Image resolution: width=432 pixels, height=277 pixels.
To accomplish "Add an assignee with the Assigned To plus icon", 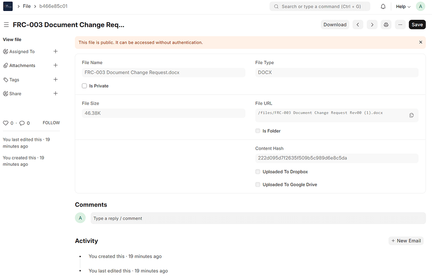I will point(55,51).
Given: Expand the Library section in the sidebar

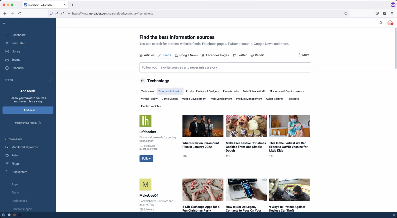Looking at the screenshot, I should tap(7, 52).
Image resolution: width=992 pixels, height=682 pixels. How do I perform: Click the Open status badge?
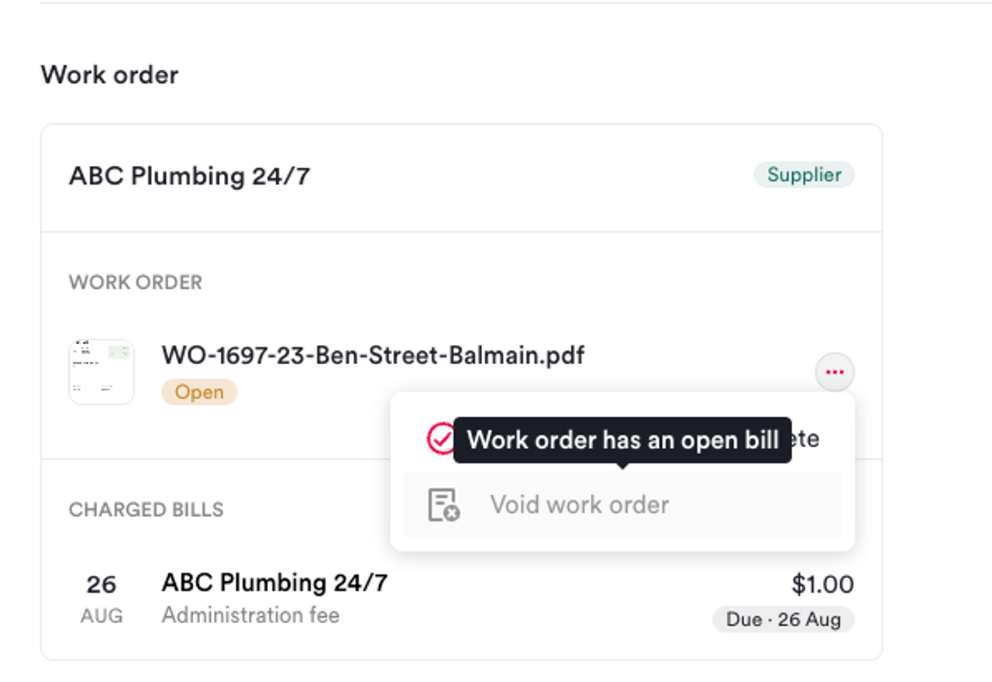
——————
__Aim of the exercise__
The lines from the one containing "Given: Expand the" to the end of the material must be output exactly, both ends included; no picture may appear.

__Written solution__
Given: Expand the Library section in the sidebar

Looking at the screenshot, I should tap(7, 52).
Image resolution: width=992 pixels, height=682 pixels. How do I perform: Click the Open status badge?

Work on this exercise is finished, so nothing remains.